Nuclear Non-Proliferation, Trade and Security
Nuclear Trade and Security
Nuclear Exports and Safeguards
Australia's Network of Nuclear Safeguards Agreements
All of Australia's uranium is exported for exclusively peaceful purposes, and only to countries and parties with which Australia has a bilateral safeguards Agreement. These Agreements ensure that Australia's nuclear exports remain in exclusively peaceful use, and may only be retransferred to a party with a bilateral safeguards Agreement with Australia.
Australia’s network of bilateral safeguards Agreements complements and builds upon the IAEA’s safeguards regime. They establish treaty-level conditions on the use of all nuclear material exported from Australia.
IAEA safeguards are generally not concerned with origin attribution. Australia’s bilateral safeguards Agreements serve as a mechanism to apply specific conditions on Australian Obligated Nuclear Material (AONM) which are additional to IAEA safeguards, for instance, with regard to retransfers, high enrichment and reprocessing. Each of Australia’s bilateral safeguards Agreements is supplemented by its own Administrative Arrangement, a confidential document of less than treaty status between Australia and the other country which establishes procedures to ensure the smooth implementation of the provisions of the bilateral Agreement.
Australia's safeguards policy also involves the careful selection of countries which are eligible to receive Australian uranium exports. In the case of non-nuclear-weapon states, they must be subject to IAEA fullscope safeguards (i.e. IAEA safeguards apply to all existing and future nuclear activities). In the case of nuclear-weapon states, there must be a treaty level assurance that AONM will only be used for peaceful purposes, and that AONM will be covered by IAEA safeguards.
The Australian Safeguards and Non-Proliferation Office (ASNO), besides acting as Australia’s national safeguards authority - responsible for Australia's NPT safeguards Agreement with the IAEA - also operates Australia’s system of bilateral safeguards Agreements, and accounts for nuclear material through administering the Nuclear Non-Proliferation (Safeguards) Act 1987
| Country | Date of Entry into Force |
|---|---|
| Republic of Korea (ROK) | 2 May 1979 |
| United Kingdom | 24 July 1979 |
| Finland | 9 February 1980 |
| Canada | 9 March 1981 |
| Sweden | 22 May 1981 |
| France | 12 September 1981 |
| Euratom 1 | 15 January 1982 |
| Philippines | 11 May 1982 |
| Japan | 17 August 1982 |
| Switzerland | 27 July 1988 |
| Egypt | 2 June 1989 |
| Mexico | 17 July 1992 |
| New Zealand | 1 May 2000 |
| United States (covering cooperation on Silex Technology) | 24 May 2000 |
| Czech Republic | 17 May 2002 |
| USA covering supply to Taiwan, China | 17 May 2002 |
| Hungary | 15 June 2002 |
| Argentina | 12 January 2005 |
| People’s Republic of China2 | 3 February 2007 |
| Russian Federation | 11 November 2010 |
| United States of America | 22 December 2010 |
Notes:
- Euratom is the atomic energy agency of the European Union. The Euratom agreement covers all 27 member states. The current agreement is due to expire on 15 January 2012. A new agreement was signed on 5 September 2011 and is awaiting entry into force.

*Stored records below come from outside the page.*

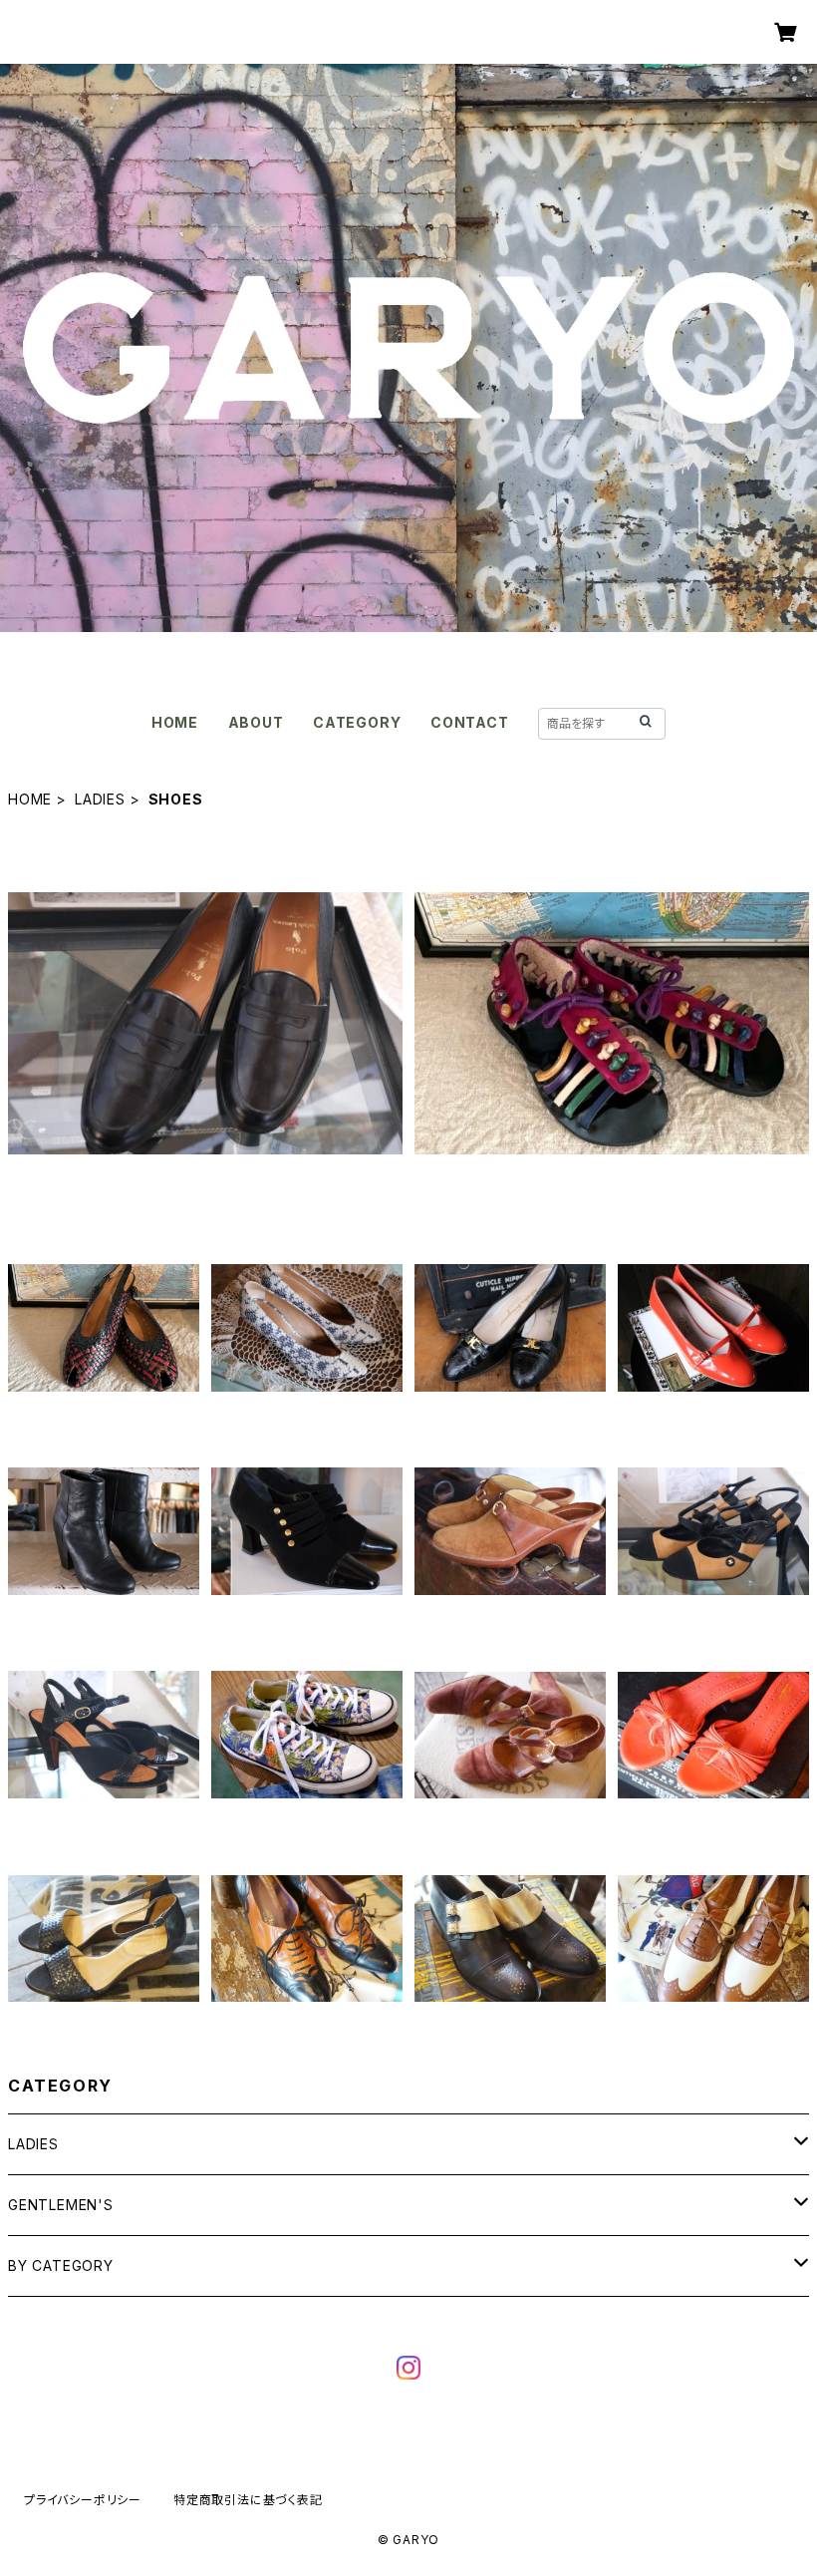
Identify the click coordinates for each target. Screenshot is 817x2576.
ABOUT (256, 722)
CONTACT (469, 722)
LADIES (100, 799)
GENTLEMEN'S (61, 2204)
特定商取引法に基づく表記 (248, 2499)
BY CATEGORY (61, 2265)
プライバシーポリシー (82, 2499)
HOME (174, 722)
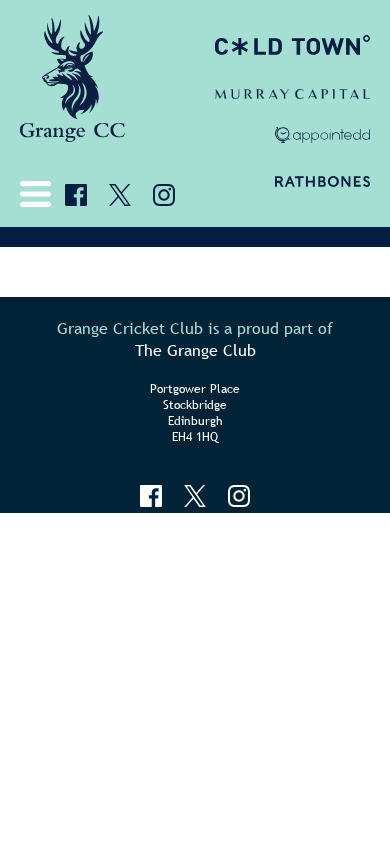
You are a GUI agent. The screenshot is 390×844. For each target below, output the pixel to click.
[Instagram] (164, 195)
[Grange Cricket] (72, 85)
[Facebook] (76, 195)
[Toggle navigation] (40, 194)
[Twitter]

- 2. Australia has two agreements with China, one covering nuclear material transfers and one covering nuclear cooperation.

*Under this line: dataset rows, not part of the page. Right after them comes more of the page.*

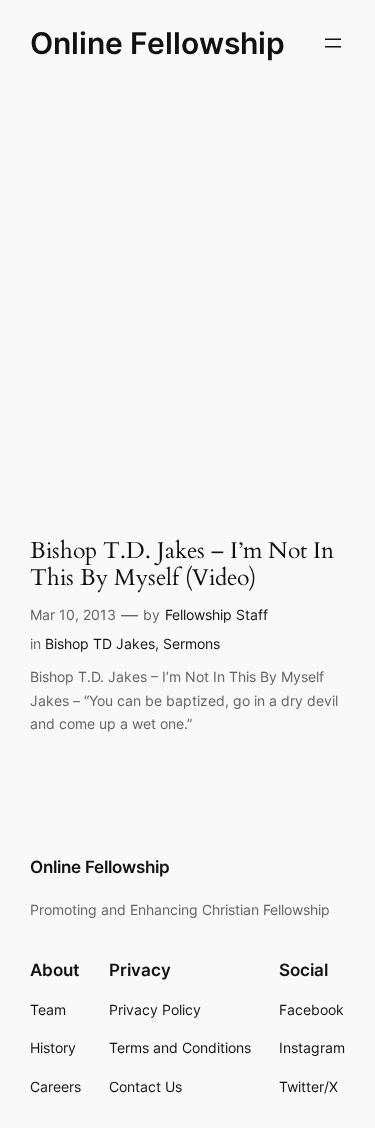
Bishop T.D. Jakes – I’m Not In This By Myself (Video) (182, 565)
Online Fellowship (157, 43)
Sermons (191, 643)
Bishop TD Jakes (100, 643)
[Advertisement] (187, 293)
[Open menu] (333, 43)
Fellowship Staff (216, 614)
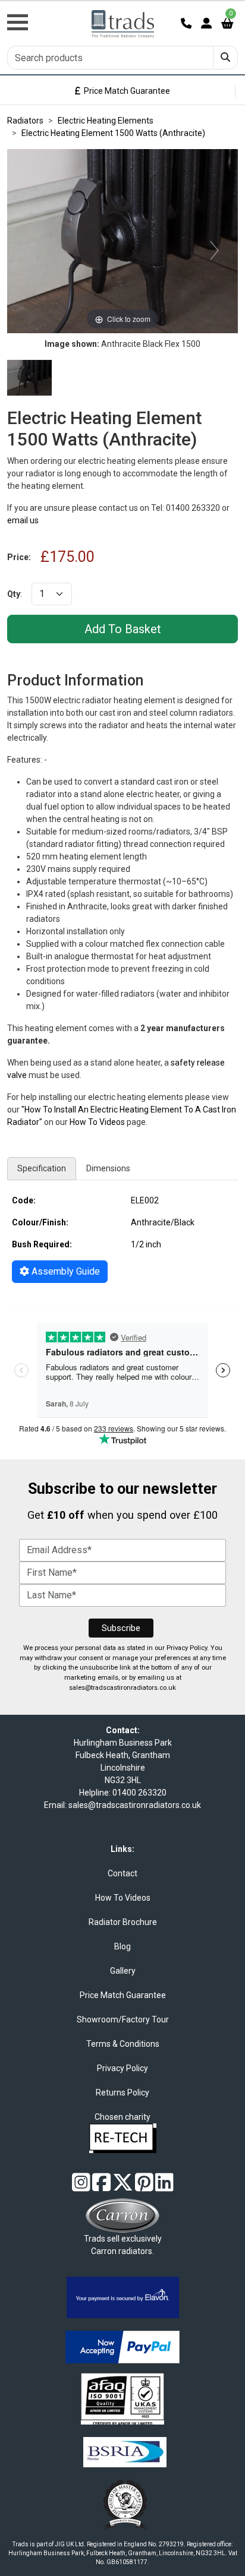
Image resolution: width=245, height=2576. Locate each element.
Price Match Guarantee (125, 91)
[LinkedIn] (164, 2187)
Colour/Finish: (40, 1222)
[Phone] (186, 23)
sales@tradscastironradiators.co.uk (122, 1688)
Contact (122, 1873)
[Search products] (225, 57)
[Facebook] (101, 2187)
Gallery (123, 1971)
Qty (13, 594)
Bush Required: (42, 1244)
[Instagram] (81, 2187)
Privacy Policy (187, 1648)
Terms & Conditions (122, 2044)
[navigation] (40, 15)
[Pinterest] (144, 2187)
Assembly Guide (64, 1271)
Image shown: (72, 344)
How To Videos (97, 1122)
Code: (24, 1200)
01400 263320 (139, 1792)
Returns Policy (122, 2092)
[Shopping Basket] (227, 23)
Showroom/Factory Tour (123, 2019)
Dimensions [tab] (108, 1168)
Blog (122, 1946)
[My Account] (206, 23)
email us (23, 520)
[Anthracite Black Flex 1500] (29, 378)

The above list does not include Australia’s NPT safeguards Agreement with the IAEA, concluded on 10 July 1974. In addition to the above Agreements, Australia also has an Exchange of Notes constituting an Agreement with Singapore Concerning Cooperation on the Physical Protection of Nuclear Materials, which entered into force on 15 December 1989.